→ **What you need to do**
Copy every line of the data that contains the string "logo".

[Stored records]

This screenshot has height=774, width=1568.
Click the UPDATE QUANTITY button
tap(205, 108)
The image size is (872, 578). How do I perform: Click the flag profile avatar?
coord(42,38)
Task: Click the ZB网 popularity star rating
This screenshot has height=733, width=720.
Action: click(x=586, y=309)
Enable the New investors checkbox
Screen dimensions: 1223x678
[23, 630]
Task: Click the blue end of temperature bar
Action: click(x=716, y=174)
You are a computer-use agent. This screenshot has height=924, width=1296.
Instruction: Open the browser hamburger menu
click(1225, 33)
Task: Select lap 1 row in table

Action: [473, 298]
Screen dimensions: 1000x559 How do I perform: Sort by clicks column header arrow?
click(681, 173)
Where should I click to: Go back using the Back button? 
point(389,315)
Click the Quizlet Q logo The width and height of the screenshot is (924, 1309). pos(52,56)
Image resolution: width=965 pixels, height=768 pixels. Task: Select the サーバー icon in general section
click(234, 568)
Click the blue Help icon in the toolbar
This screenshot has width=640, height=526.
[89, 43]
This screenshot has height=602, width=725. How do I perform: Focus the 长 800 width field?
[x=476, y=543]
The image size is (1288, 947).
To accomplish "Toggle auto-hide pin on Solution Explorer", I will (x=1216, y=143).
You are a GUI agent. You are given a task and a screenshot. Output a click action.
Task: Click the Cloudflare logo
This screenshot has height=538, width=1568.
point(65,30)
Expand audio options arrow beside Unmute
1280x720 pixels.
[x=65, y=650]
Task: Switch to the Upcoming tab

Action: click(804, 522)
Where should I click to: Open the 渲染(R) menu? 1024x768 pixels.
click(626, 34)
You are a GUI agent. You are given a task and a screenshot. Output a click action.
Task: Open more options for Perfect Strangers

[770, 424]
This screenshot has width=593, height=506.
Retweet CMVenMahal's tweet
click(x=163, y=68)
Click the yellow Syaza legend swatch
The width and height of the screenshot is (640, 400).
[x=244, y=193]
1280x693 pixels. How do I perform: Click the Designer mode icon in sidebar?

→ **Solution to this task**
Click the Quizlet Q logo The width and height of the screenshot is (924, 1309). pos(52,56)
Task: Click the Cloudflare logo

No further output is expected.